Puppy - it really is a standards issue. The 7D is the first APS-C body I have owned (except a Rebel the kids use) so I am comparing it to the 5DII and the 1DIIN and it is clearly worse than those two. In my side by side tests it is about 2 stops worse than the 1DIIN and slightly more compared to the 5DII. I think 800 is workable at ISO 800 for 11x17 and ISO 1600 at about 8x12. It is clear that the RAW conversion in DPP is slightly better than the beta version in ACR 5.5 (note the body is not listed as being supported in ACR5.5 but there is a rtesponse to a questioon on the Adobe website that says it is). It is not fully supported in ACR as I want to see what medium RAW looks like as it appears better than full size RAW when I use DPP. I would really like to be able to get good images at ISO 1600 for sports use - the AF is great on this body.

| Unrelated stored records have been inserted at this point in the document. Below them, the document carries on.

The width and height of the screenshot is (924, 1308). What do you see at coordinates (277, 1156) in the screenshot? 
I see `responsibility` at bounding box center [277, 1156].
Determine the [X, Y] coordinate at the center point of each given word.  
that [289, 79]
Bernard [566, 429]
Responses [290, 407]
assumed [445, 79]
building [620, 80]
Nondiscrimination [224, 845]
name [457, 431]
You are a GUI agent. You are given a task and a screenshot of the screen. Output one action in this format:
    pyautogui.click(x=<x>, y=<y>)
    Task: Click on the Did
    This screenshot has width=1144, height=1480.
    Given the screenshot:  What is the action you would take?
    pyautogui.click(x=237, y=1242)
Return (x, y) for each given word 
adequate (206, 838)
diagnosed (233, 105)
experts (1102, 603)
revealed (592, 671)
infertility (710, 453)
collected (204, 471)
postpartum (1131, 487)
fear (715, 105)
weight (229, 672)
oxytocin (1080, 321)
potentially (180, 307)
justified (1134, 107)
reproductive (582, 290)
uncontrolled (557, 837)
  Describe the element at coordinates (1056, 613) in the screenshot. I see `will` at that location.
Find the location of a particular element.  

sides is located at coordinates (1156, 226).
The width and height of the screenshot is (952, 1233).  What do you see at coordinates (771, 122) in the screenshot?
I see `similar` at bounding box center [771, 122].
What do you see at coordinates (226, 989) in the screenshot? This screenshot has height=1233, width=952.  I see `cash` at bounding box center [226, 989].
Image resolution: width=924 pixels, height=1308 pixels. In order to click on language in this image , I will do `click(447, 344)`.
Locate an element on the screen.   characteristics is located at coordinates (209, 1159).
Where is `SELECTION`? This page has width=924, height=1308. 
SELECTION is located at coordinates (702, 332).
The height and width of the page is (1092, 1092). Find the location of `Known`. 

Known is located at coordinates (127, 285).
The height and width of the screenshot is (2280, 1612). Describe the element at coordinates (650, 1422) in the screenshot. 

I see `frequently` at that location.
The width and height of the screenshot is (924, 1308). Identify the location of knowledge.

All of my comments (like those of others) are subjcetive but it would be great if others posted their comps rather than just made statements like "the 7D is great at ISO 6400" or the "7D is a stop worse than the 5DII". I shoot both the 5DII and the 7D and have posted my shots - you can clearly see that at high ISO there is a massive (over 2 stop) difference between the 5DII and the 7D. Madza - you keep making statements like this but as I asked the last time you said it post some shots to prove it. perhaps just as Robert Medina had a 7D with bad AF I may have one with poor high ISO performance.
Michael Willems , Oct 12, 2009; 10:39 p.m.
Michael Willems , Oct 12, 2009; 10:39 p.m.